Publicitária é multada por buzinar em protesto contra Bolsonaro em SP
Uma mulher foi multada após participar de uma carreata em protesto contra o governo Jair Bolsonaro (sem partido), no dia 29 de maio, em Peruíbe, litoral de São Paulo. Segundo o documento, ela teria infringido o Código de Trânsito por ter buzinado durante a manifestação.
A publicitária Fernanda Calvi Anic, de 35 anos, contou ao UOL que participou da carreata, autorizada previamente pela prefeitura, por não concordar com a forma que o governo Bolsonaro e seus apoiadores estão lidando com a pandemia e com as questões sociopolíticas do país.
O protesto foi realizado de manhã, teve a participação de dezenas de pessoas, que conduziram seus veículos pelas principais vias da cidade com cartazes e faixas, além do tradicional buzinaço comum nessas manifestações.
"Saímos cedo, nos preparamos para isso, a prefeitura autorizou. Fomos acompanhados (na passeata) por policiais e agentes municipais. Quando chegamos perto da rodoviária, vi que havia algumas viaturas da PM posicionadas. Cheguei a pensar na hora se iriam nos multar, porque estavam com os talonários nas mãos. Mas deixei para lá, porque achei que era algo impossível de acontecer", explica.
Fernanda só se deu conta de que sua intuição estava certa na última terça-feira (13), quando recebeu a notificação em sua casa. Tratava-se de um aviso de infração de trânsito por 'uso da buzina em carreata', segundo o documento.
"Eu fiquei indignada. Não havia hospital por perto, nem escolas. Todo mundo estava buzinando na carreata, era algo previsto", desabafa a publicitária. "Senti que foi uma atitude de repressão, de punição por eu estar protestando contra um governo que já demonstrou ser corrupto e inapto".
Após receber a notificação, Fernanda ligou para amigos que também participaram da carreata, mas eles ainda não receberam qualquer aviso.
"Isso é uma grande injustiça. Vou recorrer, é claro. Mas não estou segura se irei ganhar essa. Mas de uma coisa estou certa. Esse governo não vai nos intimidar. Não podemos nos calar e ficar passivos diante dessas arbitrariedades", diz.
Procurado, o Detran informou, por meio de nota, que o órgão de trânsito da Prefeitura de Peruíbe é responsável por fiscalizar esse tipo de infração.

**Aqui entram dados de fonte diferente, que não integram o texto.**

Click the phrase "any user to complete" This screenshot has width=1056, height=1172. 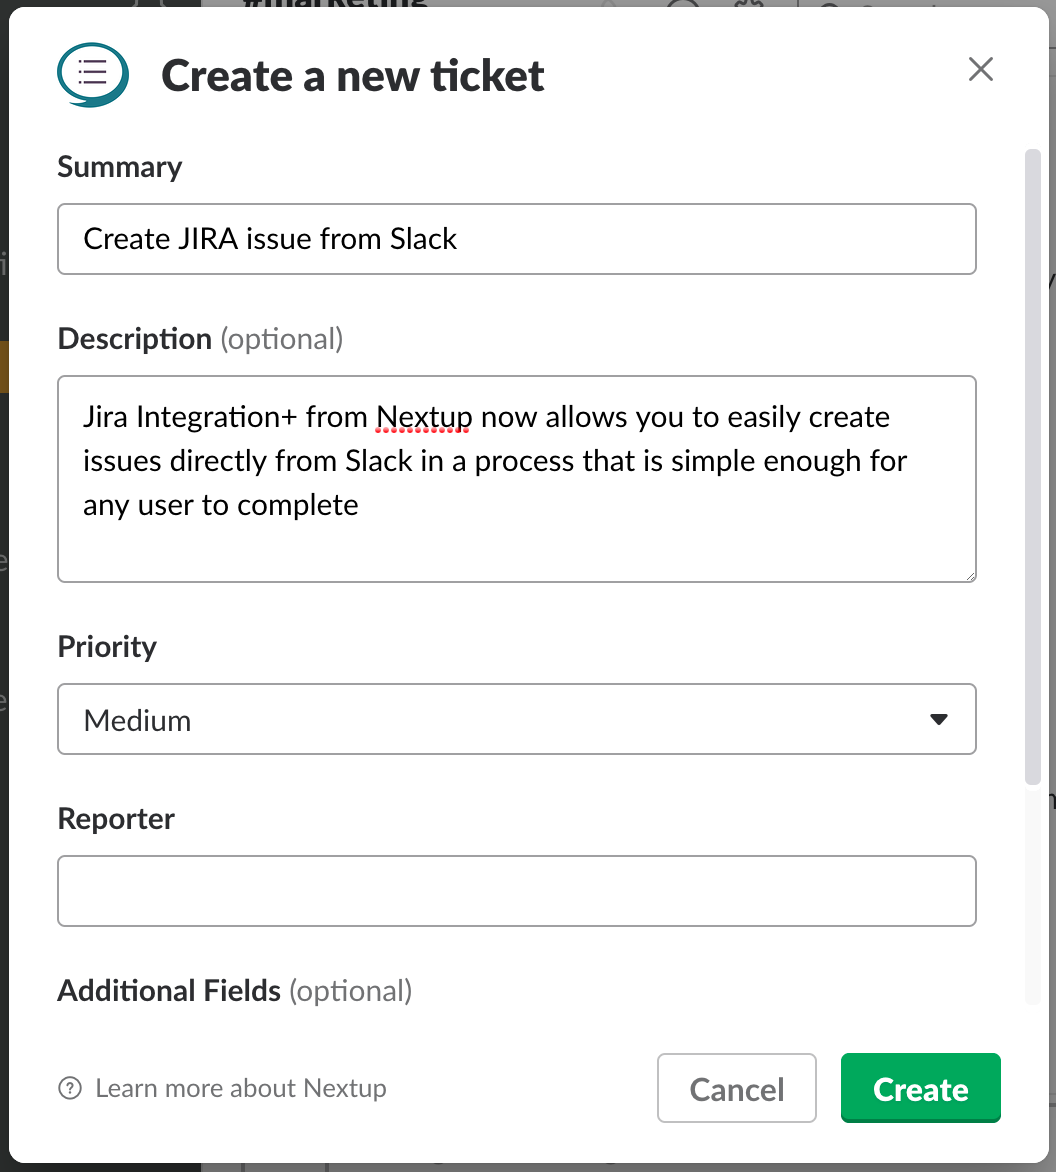coord(220,505)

O secretário municipal de Defesa Social de Peruíbe, José Romeu Dutra, informou que é difícil identificar o caso para confirmar se a ação realmente partiu do município, porque é difícil confirmar se a multa foi emitida por um agente de trânsito municipal ou por um policial militar.
A multa é correta?
Ex-comandante geral da PM na área de trânsito, o tenente-coronel da reserva Sérgio Marques explicou que o Código de Trânsito Brasileiro estabelece, no artigo 227, a regulação do uso da buzina em diversas situações.
As penalidades são aplicadas quando o condutor a utiliza em situação que não a de simples toque breve como advertência ao pedestre ou a condutores de outros veículos; prolongada e sucessivamente a qualquer pretexto; entre 22h e 6h; em locais e horários proibidos pela sinalização; e, por último, em desacordo com os padrões e frequências estabelecidas pelo Contran.
"A lei é clara. Independentemente do local em que o condutor esteja, ele não pode utilizar a buzina em desacordo com o que diz a legislação. Esteja ele numa manifestação ou no dia a dia, em situações corriqueiras", afirma Marques.
Na opinião do advogado Cristiano Baratto, a aplicação da multa por agente de trânsito, nos casos referidos no código, é pertinente e não configura, por exemplo, erro ou abuso de autoridade.
"A pessoa pode se sentir inconformada com a aplicação dessa penalidade porque verifica que outras pessoas em situação semelhante não estão sendo penalizadas. Isso gera uma situação de impunidade e injustiça, mas isso não configura abuso, de acordo com uma avaliação técnica", explica.
Já para a advogada Fernanda Kruscinsk, apesar de não configurar abuso, o uso da buzina em carreatas não deveria resultar em punição do condutor, levando em consideração o fato de que elas são autorizadas, planejadas e acompanhadas pelas autoridades de trânsito.
"Ao meu ver, nesses casos, está assegurado o direito constitucional à livre manifestação. O agente de trânsito, no momento da aplicação da penalidade deve observar isso, principalmente porque em meio a multidão ele não possui aptidão para confirmar que um determinado veículo em si buzinou de forma descontrolada. Infelizmente, esses casos têm se tornado comuns em manifestações contra o governo, já que não temos informações de multas aplicadas em manifestações pró-governo", afirma.